Activity: The answer must be only the lines below from the one holding "Viewport: 531px width, 763px" down to the one holding "Given: Expand the Étiquettes selector", ends included, printed exactly; please omit all pictures.

Supplied information:
-------
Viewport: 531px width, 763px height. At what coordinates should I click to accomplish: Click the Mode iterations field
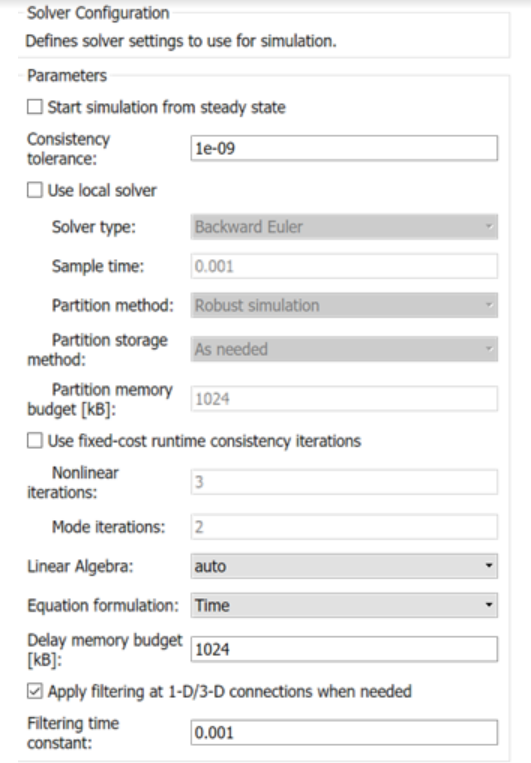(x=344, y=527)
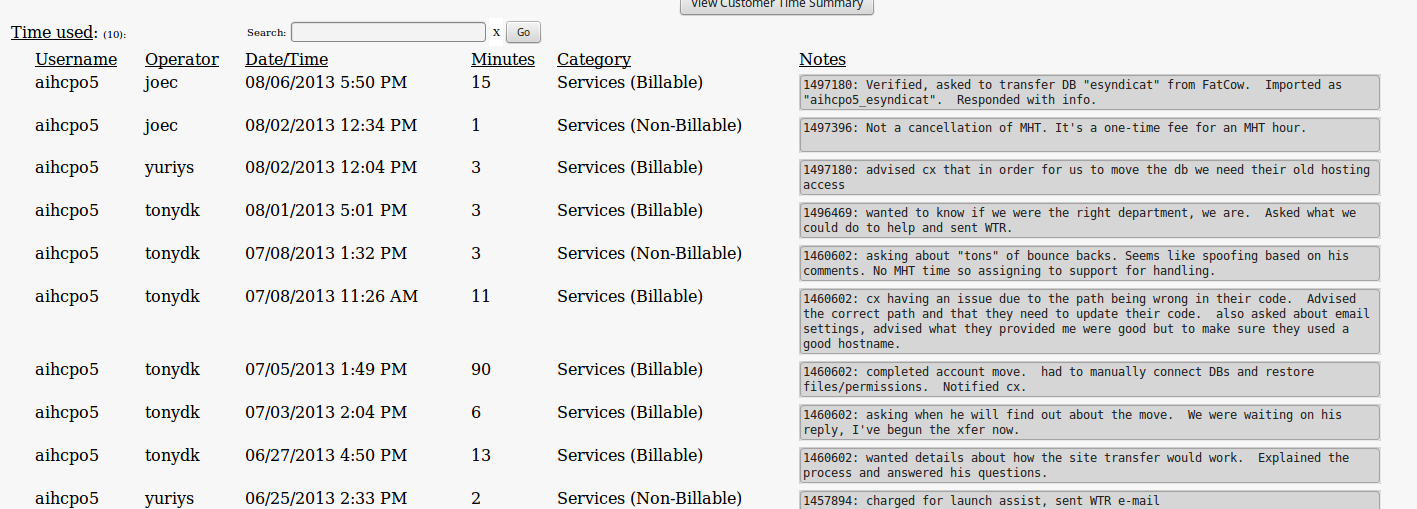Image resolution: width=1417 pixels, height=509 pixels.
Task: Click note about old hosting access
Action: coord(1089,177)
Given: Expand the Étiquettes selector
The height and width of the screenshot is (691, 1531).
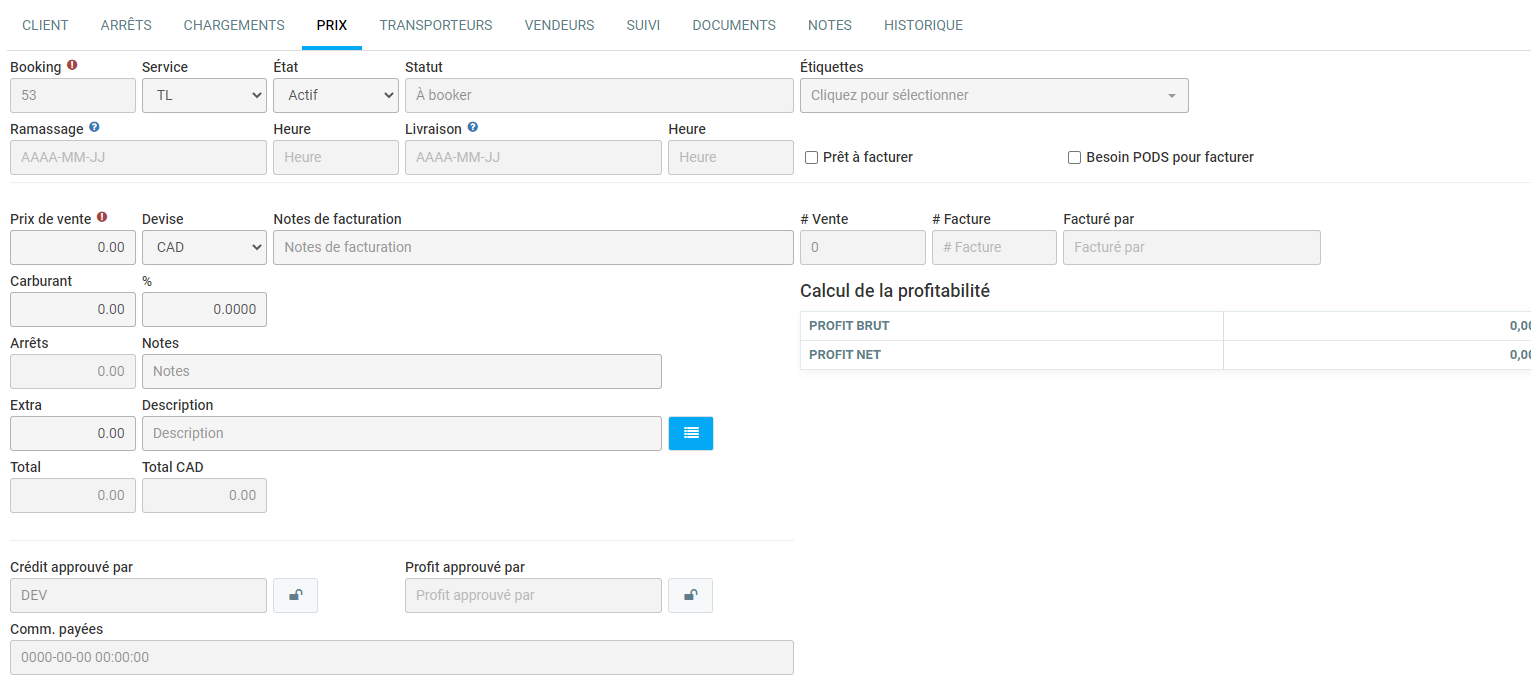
-------
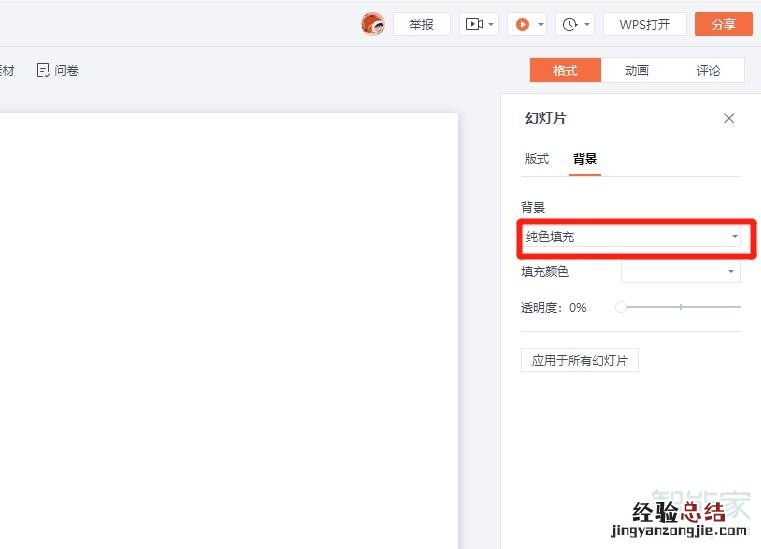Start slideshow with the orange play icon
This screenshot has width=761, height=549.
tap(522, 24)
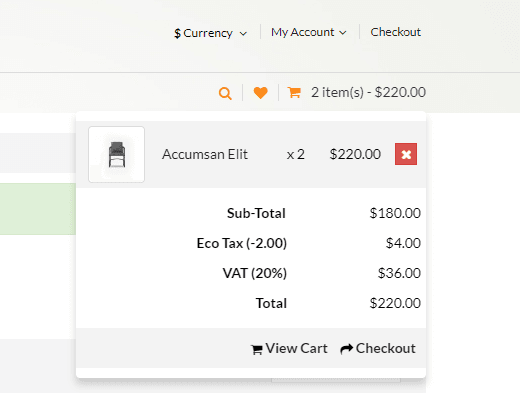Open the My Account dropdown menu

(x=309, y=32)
-------
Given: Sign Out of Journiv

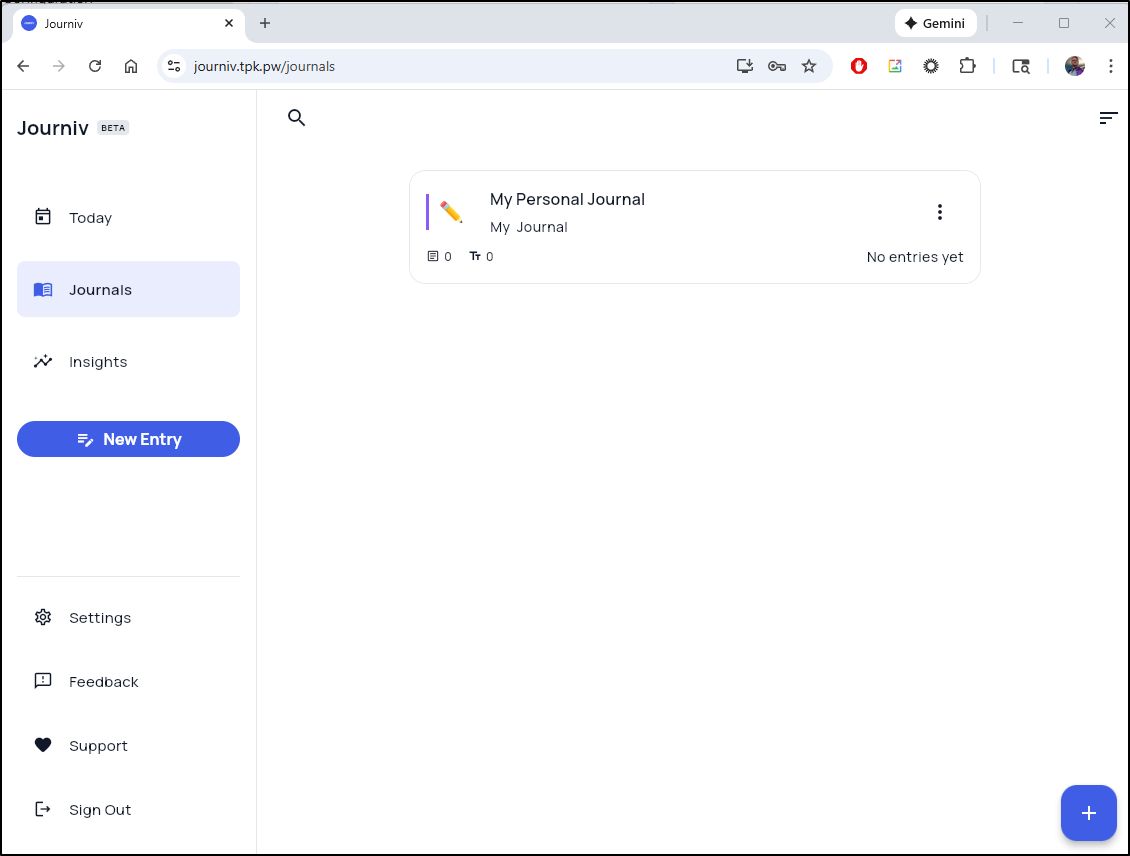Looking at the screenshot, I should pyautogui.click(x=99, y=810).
-------
Output for this task:
Viewport: 531px width, 763px height. At what coordinates should I click to accomplish: Click the Mode iterations field
(x=344, y=527)
Image resolution: width=1417 pixels, height=509 pixels.
Task: Click note about old hosting access
Action: coord(1089,177)
Given: Expand the Étiquettes selector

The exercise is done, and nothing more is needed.